## EXERCISE DETAILS:
Which lines below fall between the one containing "Given: Click the Callback Idp URL input field" and the one containing "This screenshot has height=603, width=1568."? Repeat them exactly, counting both of those lines, and add nothing else.
####################
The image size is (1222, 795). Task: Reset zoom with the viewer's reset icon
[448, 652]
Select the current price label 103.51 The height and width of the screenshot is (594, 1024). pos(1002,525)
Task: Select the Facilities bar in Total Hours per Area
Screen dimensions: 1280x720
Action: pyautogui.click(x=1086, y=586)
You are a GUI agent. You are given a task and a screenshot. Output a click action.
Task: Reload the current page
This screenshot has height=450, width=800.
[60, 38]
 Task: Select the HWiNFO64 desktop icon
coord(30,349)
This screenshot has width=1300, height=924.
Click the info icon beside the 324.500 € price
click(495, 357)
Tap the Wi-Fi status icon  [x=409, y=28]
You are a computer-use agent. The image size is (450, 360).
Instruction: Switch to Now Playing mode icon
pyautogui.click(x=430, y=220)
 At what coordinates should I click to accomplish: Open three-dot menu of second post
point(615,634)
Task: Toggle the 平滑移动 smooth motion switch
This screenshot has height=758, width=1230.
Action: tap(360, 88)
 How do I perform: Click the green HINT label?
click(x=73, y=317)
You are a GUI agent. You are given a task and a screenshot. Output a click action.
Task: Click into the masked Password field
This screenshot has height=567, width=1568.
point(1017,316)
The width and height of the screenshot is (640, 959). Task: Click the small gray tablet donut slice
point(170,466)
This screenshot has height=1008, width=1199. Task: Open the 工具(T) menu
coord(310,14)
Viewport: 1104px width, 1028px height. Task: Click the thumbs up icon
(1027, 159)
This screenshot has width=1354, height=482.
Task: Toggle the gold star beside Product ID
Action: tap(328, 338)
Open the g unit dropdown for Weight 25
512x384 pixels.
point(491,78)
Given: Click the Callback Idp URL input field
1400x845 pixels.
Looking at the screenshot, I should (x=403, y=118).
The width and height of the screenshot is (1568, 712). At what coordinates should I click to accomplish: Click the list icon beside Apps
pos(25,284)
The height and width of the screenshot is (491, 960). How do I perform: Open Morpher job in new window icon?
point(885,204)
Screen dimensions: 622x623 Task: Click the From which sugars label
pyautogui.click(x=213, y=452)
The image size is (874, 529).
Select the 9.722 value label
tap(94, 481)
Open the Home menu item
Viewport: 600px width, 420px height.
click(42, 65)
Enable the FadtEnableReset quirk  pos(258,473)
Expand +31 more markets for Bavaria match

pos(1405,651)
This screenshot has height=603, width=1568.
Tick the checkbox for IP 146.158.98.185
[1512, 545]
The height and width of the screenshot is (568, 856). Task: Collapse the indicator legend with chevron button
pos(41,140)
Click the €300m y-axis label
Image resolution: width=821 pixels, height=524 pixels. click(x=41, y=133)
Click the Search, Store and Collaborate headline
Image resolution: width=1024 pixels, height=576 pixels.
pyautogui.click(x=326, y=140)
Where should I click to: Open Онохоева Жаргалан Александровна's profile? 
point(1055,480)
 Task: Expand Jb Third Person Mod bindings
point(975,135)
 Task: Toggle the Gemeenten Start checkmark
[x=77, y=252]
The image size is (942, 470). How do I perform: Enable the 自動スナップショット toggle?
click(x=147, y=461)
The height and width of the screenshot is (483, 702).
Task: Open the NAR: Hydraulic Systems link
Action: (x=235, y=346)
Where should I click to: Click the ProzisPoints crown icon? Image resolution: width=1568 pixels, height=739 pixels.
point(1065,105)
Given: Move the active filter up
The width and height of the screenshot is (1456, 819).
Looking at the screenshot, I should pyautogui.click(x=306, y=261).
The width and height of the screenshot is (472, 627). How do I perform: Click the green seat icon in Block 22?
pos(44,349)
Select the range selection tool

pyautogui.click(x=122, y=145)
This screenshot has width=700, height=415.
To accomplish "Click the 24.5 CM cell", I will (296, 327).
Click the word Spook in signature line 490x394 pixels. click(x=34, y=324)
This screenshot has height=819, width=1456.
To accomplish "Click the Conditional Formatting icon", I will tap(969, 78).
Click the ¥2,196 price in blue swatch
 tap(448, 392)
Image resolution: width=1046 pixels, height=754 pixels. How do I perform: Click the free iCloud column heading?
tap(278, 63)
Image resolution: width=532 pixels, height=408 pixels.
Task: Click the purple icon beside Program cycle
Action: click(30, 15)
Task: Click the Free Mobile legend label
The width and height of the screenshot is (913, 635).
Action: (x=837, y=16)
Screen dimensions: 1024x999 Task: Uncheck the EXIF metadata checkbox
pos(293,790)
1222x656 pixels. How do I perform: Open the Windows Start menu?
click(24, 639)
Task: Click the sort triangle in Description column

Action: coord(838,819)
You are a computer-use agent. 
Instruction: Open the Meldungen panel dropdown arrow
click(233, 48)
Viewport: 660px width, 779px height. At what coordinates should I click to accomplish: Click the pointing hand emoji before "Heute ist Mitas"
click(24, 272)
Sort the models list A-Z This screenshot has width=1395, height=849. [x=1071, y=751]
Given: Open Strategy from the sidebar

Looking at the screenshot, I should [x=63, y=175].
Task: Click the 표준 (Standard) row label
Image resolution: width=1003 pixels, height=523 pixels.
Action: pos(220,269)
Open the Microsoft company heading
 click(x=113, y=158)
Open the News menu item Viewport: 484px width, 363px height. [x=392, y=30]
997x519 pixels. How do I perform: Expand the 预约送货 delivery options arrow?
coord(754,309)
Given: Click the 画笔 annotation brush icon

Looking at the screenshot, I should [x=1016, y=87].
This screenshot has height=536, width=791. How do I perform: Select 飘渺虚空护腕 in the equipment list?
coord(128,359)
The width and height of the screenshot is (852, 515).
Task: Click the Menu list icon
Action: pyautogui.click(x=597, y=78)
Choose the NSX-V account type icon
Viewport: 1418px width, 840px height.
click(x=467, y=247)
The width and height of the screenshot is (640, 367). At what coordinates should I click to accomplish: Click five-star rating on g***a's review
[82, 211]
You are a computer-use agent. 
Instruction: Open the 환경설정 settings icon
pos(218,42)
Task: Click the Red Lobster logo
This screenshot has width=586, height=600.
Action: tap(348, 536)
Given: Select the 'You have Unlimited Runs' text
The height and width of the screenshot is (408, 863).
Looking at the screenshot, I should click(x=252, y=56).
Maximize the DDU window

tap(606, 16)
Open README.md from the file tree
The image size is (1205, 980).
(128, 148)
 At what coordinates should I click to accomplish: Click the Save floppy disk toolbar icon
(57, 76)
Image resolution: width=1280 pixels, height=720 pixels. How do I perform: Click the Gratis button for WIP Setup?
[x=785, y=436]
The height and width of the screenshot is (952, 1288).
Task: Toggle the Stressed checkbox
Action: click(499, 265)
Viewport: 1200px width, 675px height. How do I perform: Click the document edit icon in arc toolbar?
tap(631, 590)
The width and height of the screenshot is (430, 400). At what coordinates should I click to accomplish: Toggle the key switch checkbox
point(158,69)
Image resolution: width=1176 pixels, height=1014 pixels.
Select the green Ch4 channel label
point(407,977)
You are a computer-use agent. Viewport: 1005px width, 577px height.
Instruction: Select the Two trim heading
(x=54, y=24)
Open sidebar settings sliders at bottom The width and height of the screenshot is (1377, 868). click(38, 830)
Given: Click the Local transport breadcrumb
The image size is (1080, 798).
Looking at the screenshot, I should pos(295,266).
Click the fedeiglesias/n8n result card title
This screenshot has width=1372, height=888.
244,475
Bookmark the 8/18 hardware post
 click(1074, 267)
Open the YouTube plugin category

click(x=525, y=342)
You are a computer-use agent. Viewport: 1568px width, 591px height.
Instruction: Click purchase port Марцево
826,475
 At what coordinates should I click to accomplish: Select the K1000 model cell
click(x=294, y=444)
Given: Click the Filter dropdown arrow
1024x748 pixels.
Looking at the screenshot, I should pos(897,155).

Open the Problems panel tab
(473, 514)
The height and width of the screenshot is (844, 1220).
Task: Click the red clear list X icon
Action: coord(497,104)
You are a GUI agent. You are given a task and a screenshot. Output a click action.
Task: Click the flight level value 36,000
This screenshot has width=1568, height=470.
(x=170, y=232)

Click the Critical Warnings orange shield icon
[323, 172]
####################
## RESPONSE BOX:
Given: Click the Callback Idp URL input field
1400x845 pixels.
Looking at the screenshot, I should (x=403, y=118).
The width and height of the screenshot is (1568, 712). At what coordinates should I click to accomplish: Click the list icon beside Apps
pos(25,284)
The height and width of the screenshot is (491, 960). How do I perform: Open Morpher job in new window icon?
point(885,204)
Screen dimensions: 622x623 Task: Click the From which sugars label
pyautogui.click(x=213, y=452)
The image size is (874, 529).
Select the 9.722 value label
tap(94, 481)
Open the Home menu item
Viewport: 600px width, 420px height.
click(42, 65)
Enable the FadtEnableReset quirk  pos(258,473)
Expand +31 more markets for Bavaria match

pos(1405,651)
This screenshot has height=603, width=1568.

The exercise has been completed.